Which lines in the items below contain the word "accomplish"? List each of them.

## start Data provided

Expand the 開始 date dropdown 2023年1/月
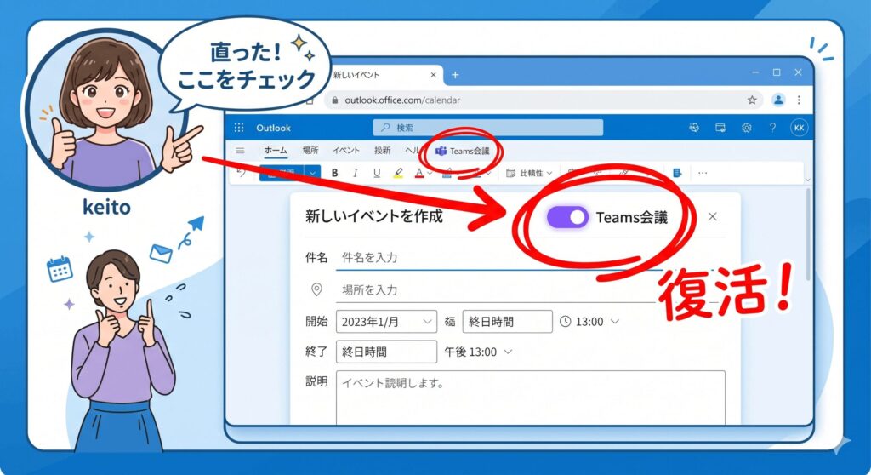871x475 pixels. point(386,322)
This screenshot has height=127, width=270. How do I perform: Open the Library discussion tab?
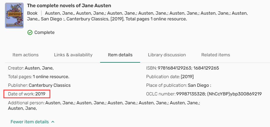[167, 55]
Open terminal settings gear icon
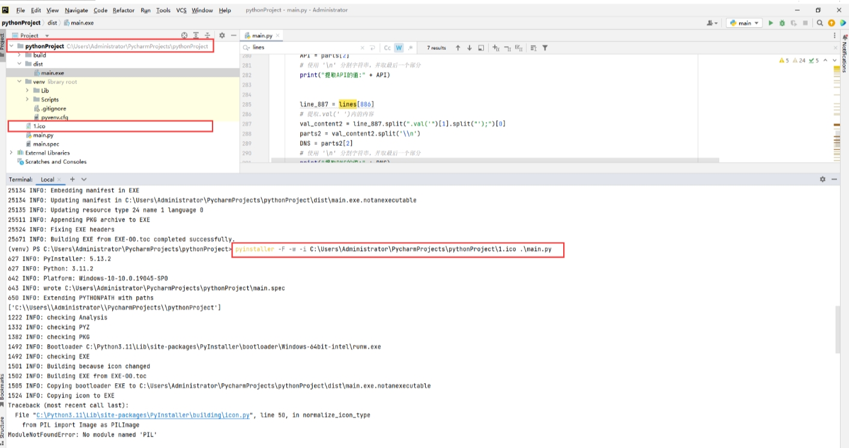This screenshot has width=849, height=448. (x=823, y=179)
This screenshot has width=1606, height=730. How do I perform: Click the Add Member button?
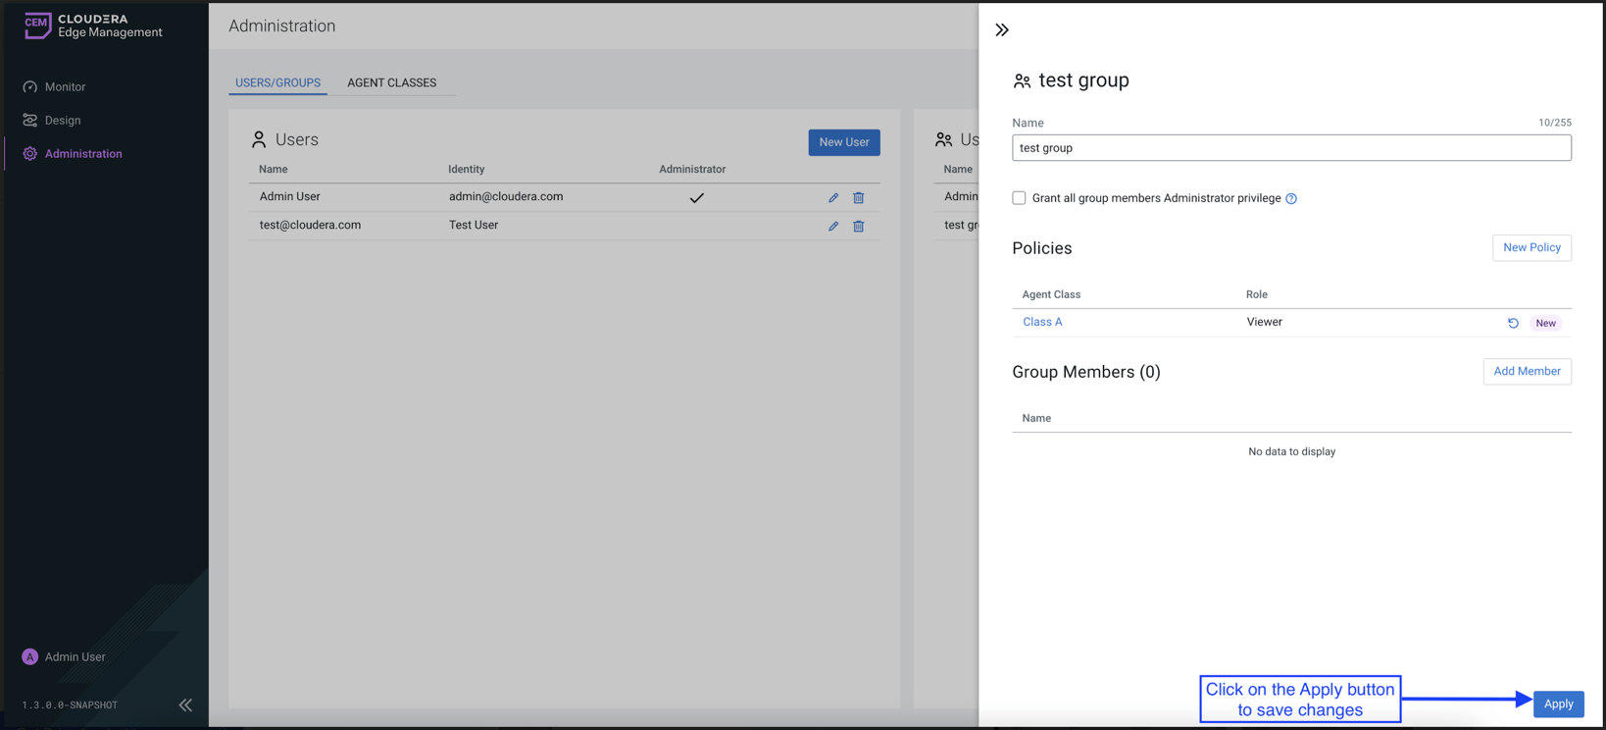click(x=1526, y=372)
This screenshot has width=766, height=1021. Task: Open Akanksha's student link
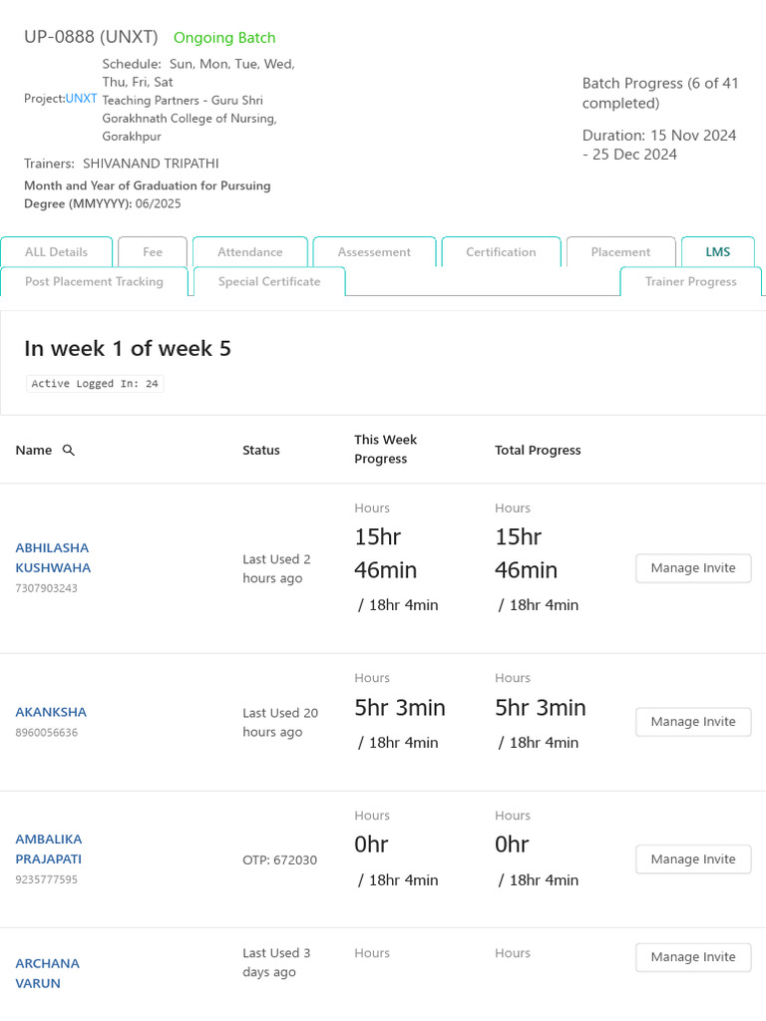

## end Data provided
## start Data provided

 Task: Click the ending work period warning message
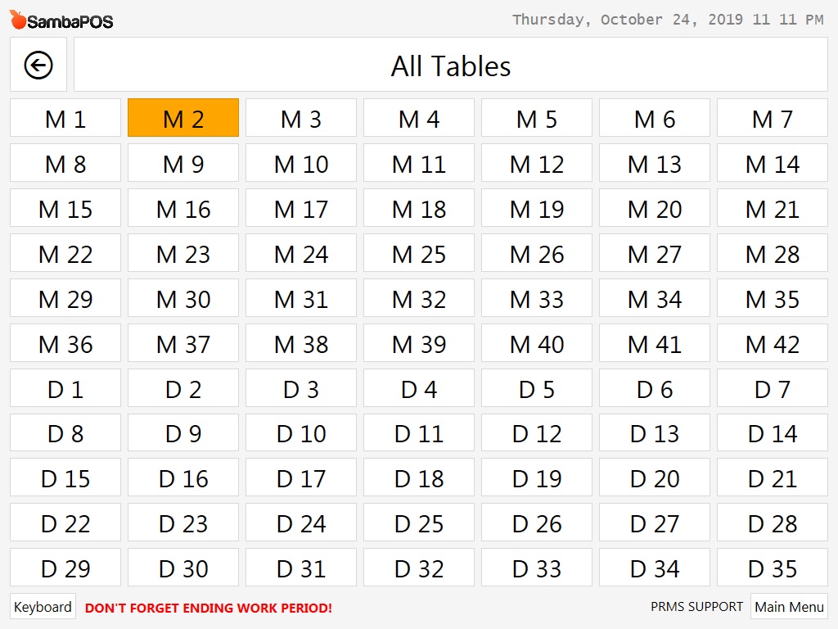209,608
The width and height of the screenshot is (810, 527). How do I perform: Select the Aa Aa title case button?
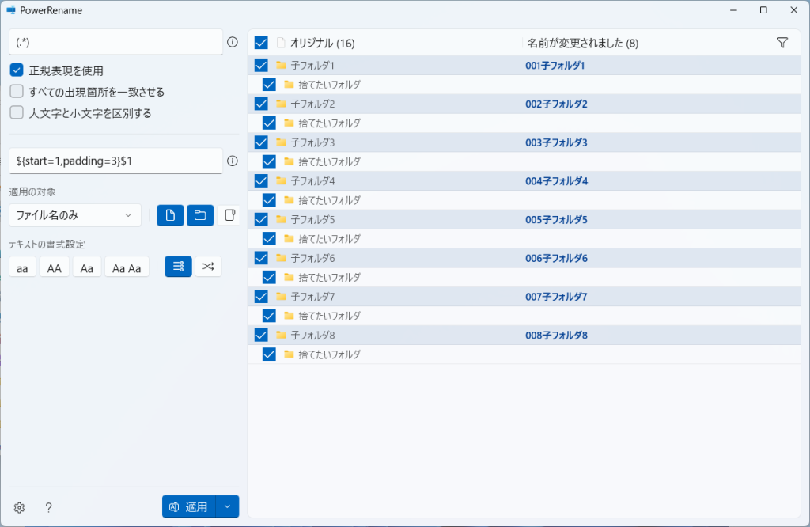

## end Data provided
## start Data provided

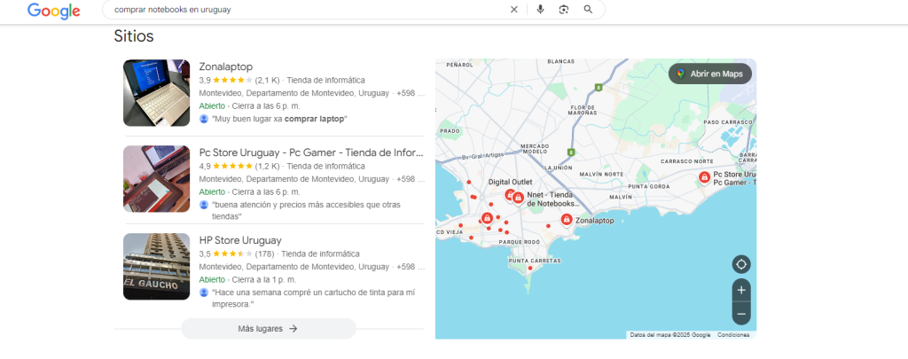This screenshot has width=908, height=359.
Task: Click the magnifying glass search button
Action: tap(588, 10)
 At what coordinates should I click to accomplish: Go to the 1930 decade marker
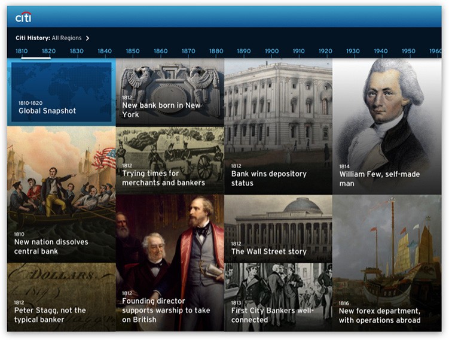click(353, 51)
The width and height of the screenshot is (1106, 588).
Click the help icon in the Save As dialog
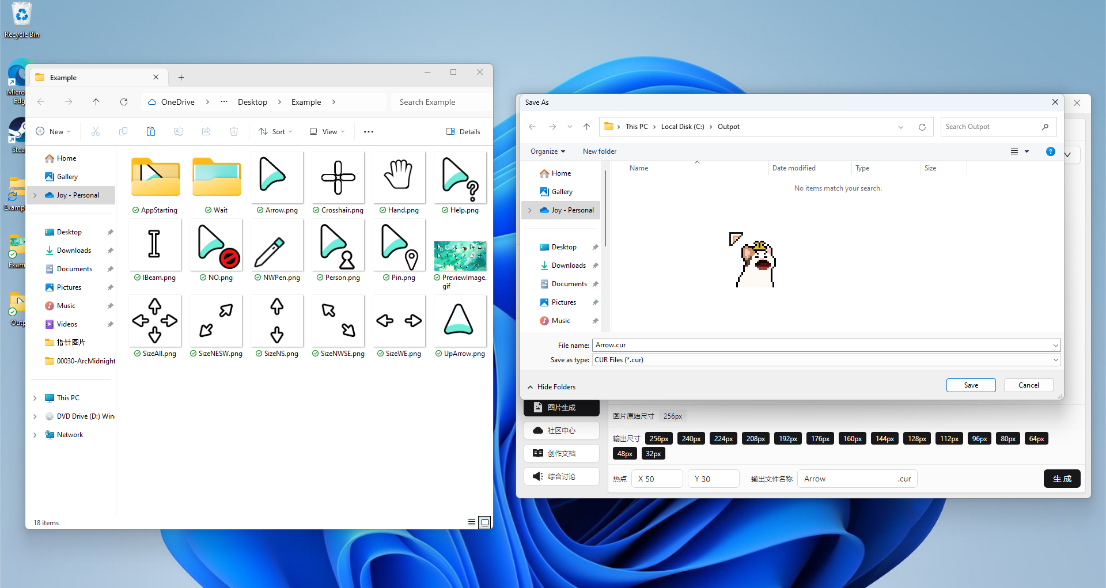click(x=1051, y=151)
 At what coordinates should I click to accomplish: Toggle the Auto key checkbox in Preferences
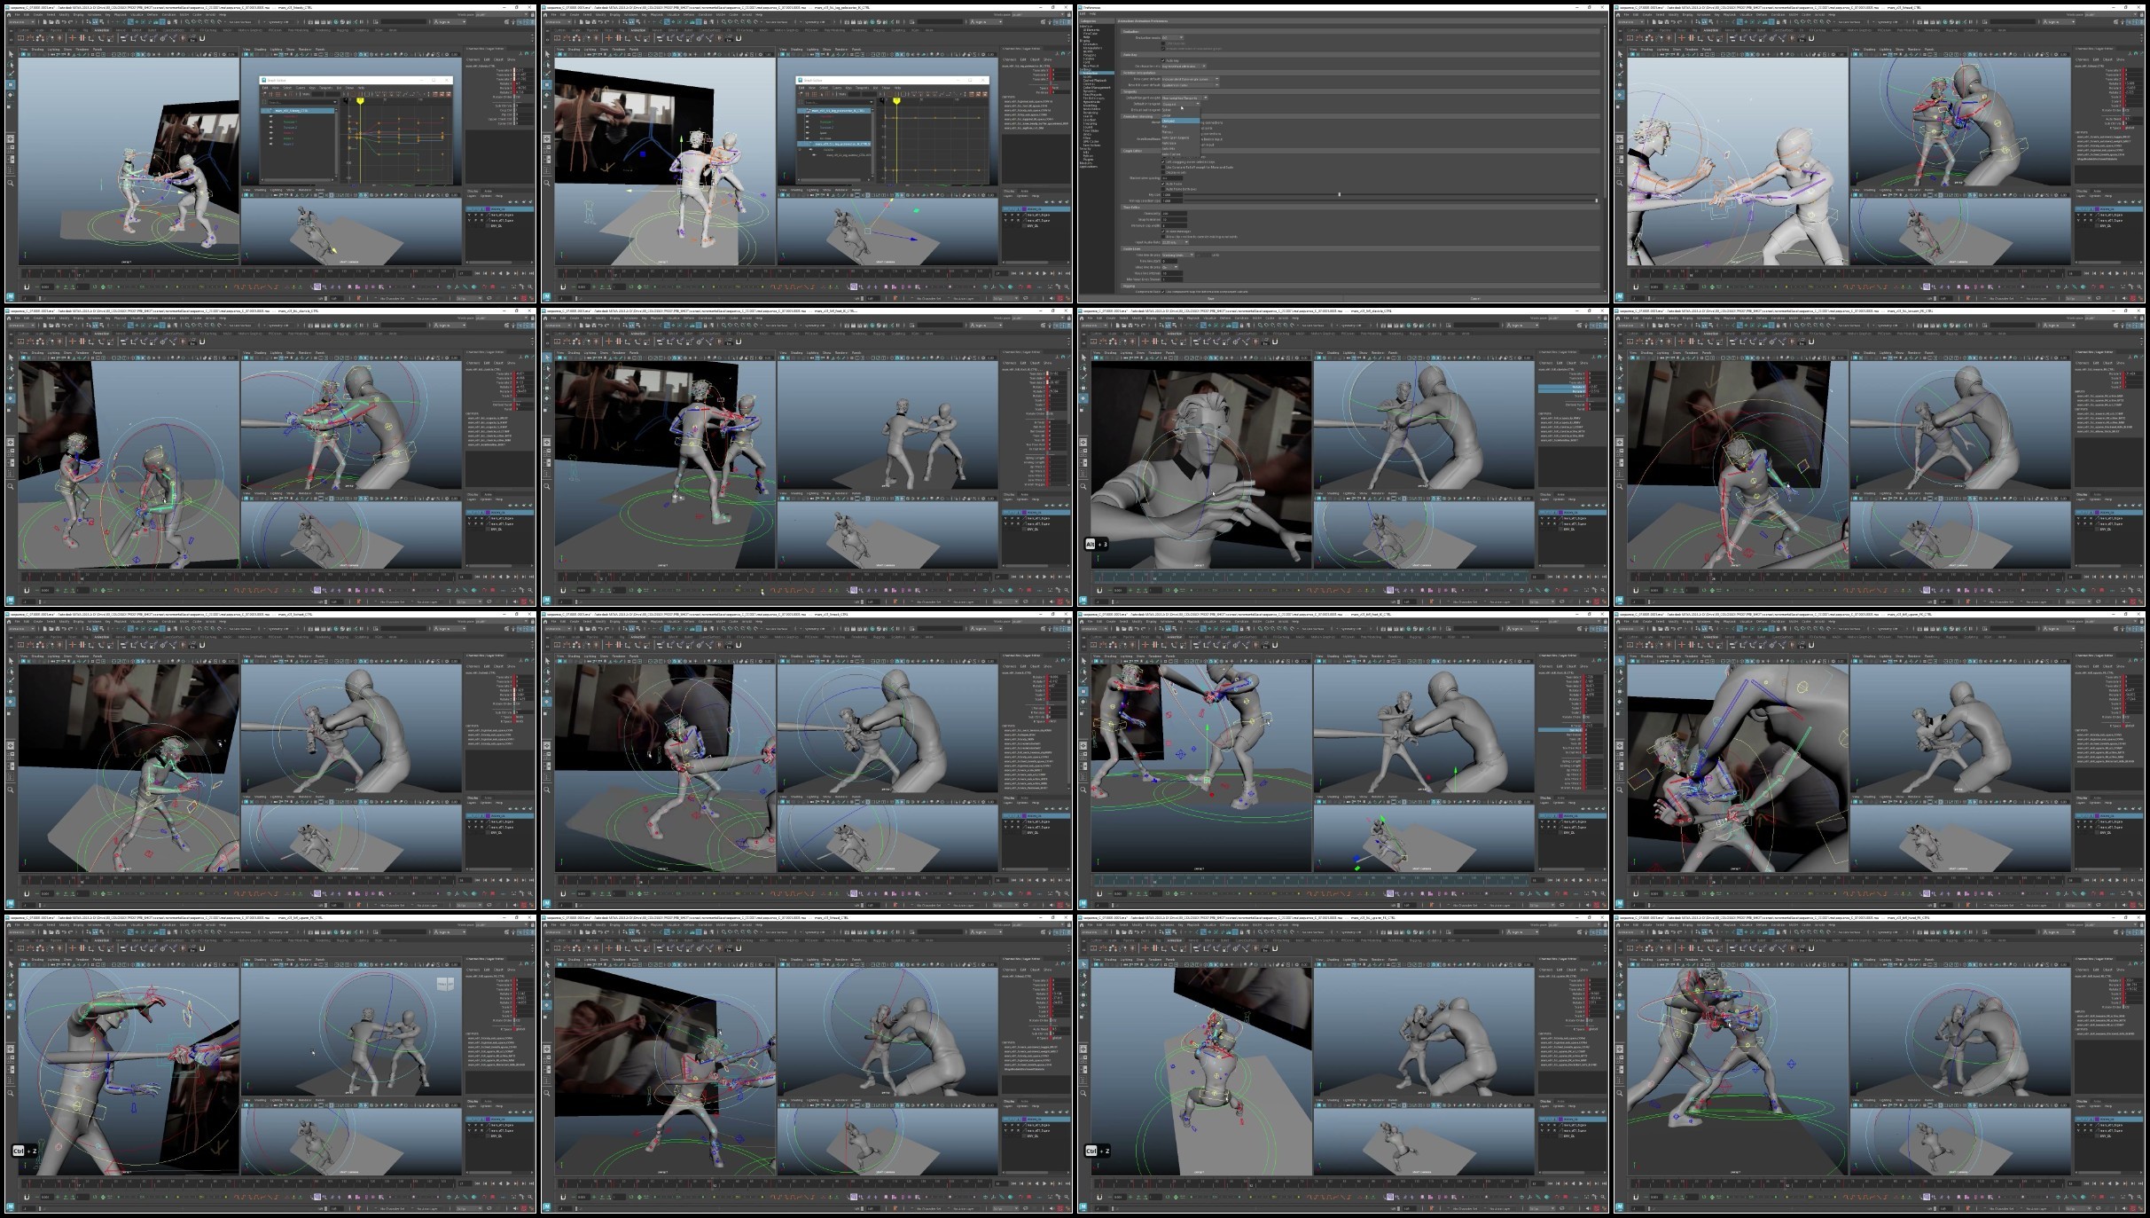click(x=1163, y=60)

## end Data provided

Answer to this task ▸
 At what coordinates should I click to accomplish: Go to the 1930 decade marker
 At what coordinates should I click to accomplish: Toggle the Auto key checkbox in Preferences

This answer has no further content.